Your company’s internal online directory of resources resembles a medieval labyrinth. Finding something like the in-house holiday schedule can entail hitting lots of walls.
Startup Jane.ai aims to help navigate around those headaches.
The St. Louis company is developing a chatbot to find company information, intending to cut back the pain of lengthy, often fruitless searches. You can talk to Jane like any colleague on your Slack, Skype, email, SMS text or webpage.
Jane’s name was chosen to feel as familiar as those of people in cubicles near you, so that communication with the chatbot would feel natural, according to the startup.
There’s a good shot this could help enterprises everywhere. That’s because Jane’s AI — developed on NVIDIA GPUs — can comb through apps, documents and other bits of information in databases to help people unearth company answers in moments.

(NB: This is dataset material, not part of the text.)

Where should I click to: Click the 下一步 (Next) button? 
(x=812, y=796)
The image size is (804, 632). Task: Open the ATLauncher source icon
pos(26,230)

Jane.ai was co-founded in early 2017 by David Karandish and Chris Sims, the former co-founders of Answers.com. The 45-person startup recently scored $8.4 million in a Series A funding round.
The company offers a cloud-based service, with subscriptions based on the number of users. So far, it has about a dozen customers, among them utilities, mortgage and financial companies, consumer packaged goods, and universities.
Jane’s Next Act?
Plans for Jane are to go beyond just answering queries. The chatbot can already be used to perform actions across a wide spectrum of enterprise apps and APIs, including scheduling a meeting, creating a ticket, searching your files, returning CRM account details and fetching data from a spreadsheet.
In the future, it might be used to offer proactive messages to take actions, such as reminding you to participate in open enrollment for benefits if it spots that you haven’t already.
Jane’s natural language processing was built on several different deep neural networks and machine learning algorithms to provide the results the company wanted, Karandish said.
Jane Likes Algorithms
“Some algorithms do fantastic under certain scenarios and not so on others — by running them together you get fantastic results in a relatively short period,” Karandish said.
The team at Jane trained its neural networks on NVIDIA GPUs on AWS. The natural language processing does topic clustering and text clustering to help develop pools of answers to questions, and then combines that with entity tagging, part-of-speech tagging and sentence similarity to zoom in on each user’s unique intent.
Jane has “a whole ensemble of different models that are running in real time in production on GPUs,” said Dave Costenaro, the company’s AI lead.